> Problem details
Some lines in the listing may contain the word "pixels". Say how many, with the number alone.

> Data
╭──

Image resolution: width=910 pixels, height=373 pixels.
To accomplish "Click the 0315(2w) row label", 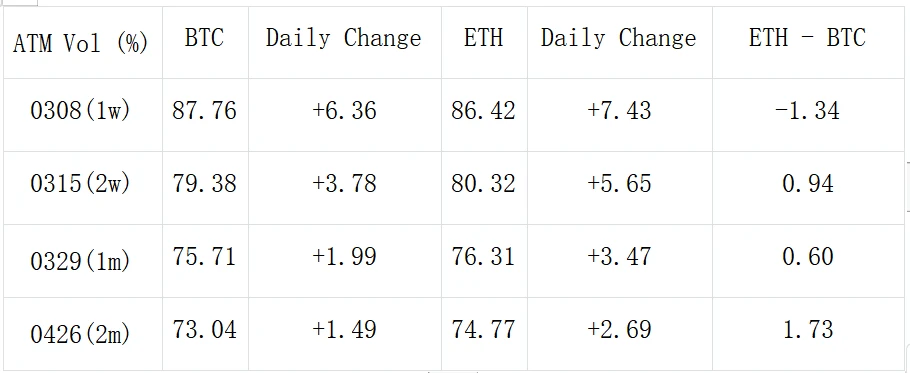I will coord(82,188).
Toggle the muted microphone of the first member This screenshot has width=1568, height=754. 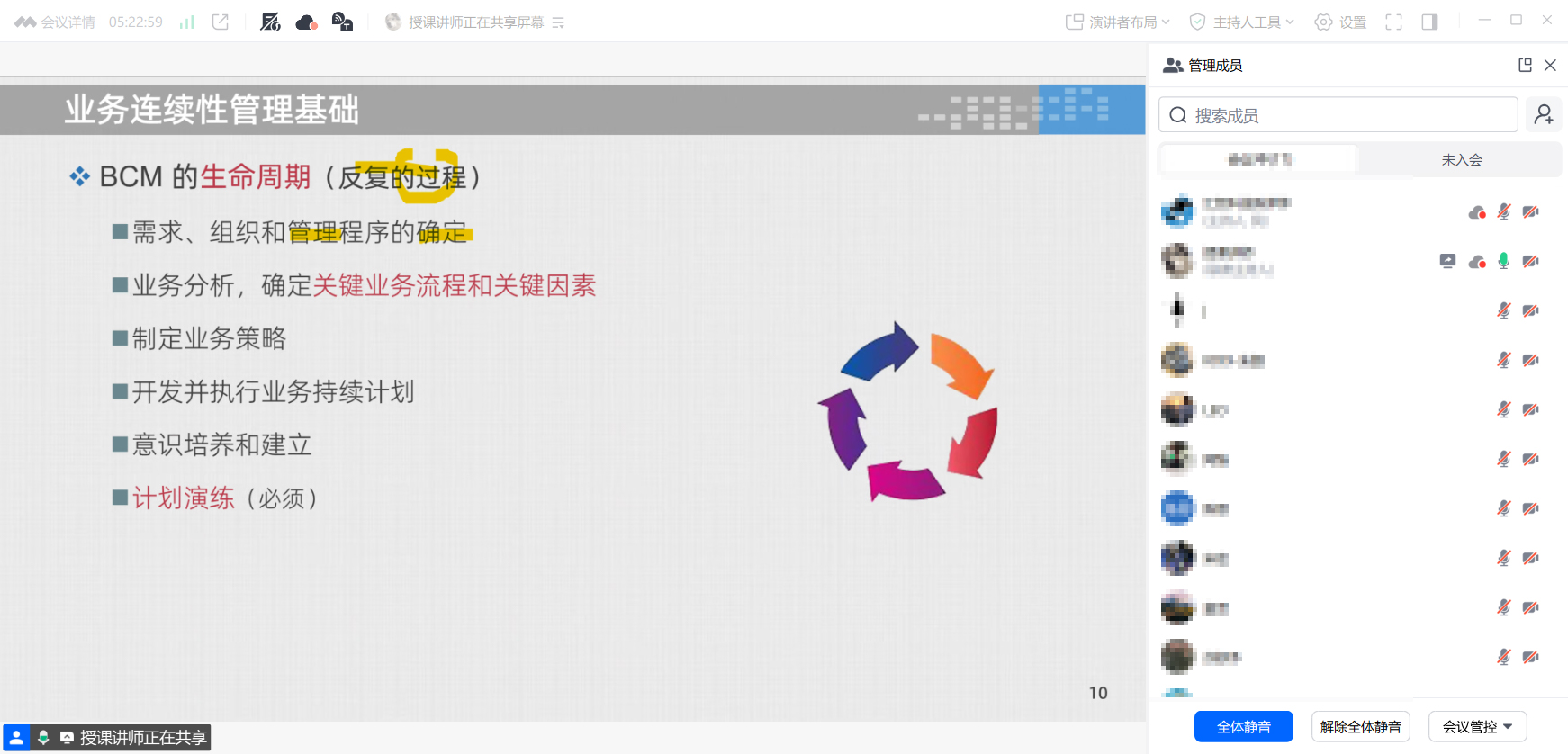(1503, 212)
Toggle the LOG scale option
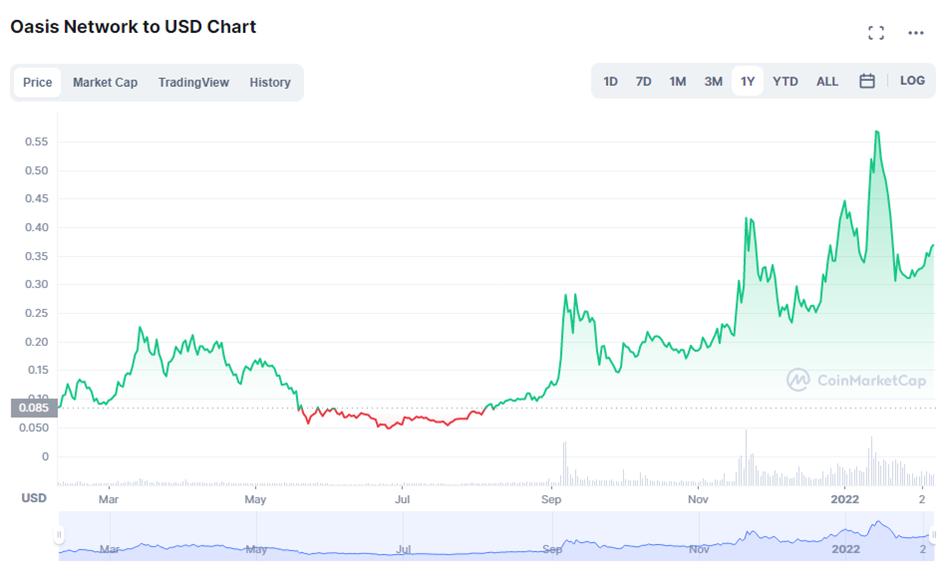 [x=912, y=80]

╰──
╭──

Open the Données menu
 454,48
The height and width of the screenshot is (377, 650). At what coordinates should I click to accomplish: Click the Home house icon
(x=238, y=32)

╰──
╭──

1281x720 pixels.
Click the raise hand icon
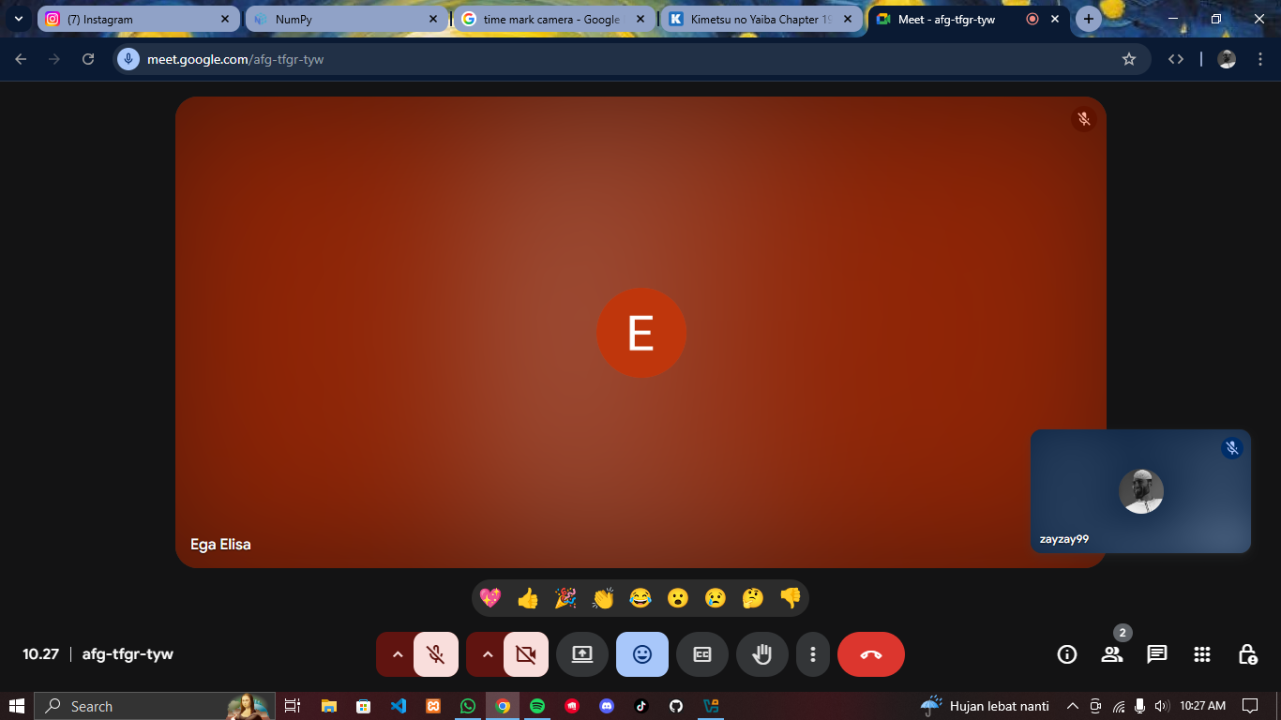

╰──

> Output of the task
2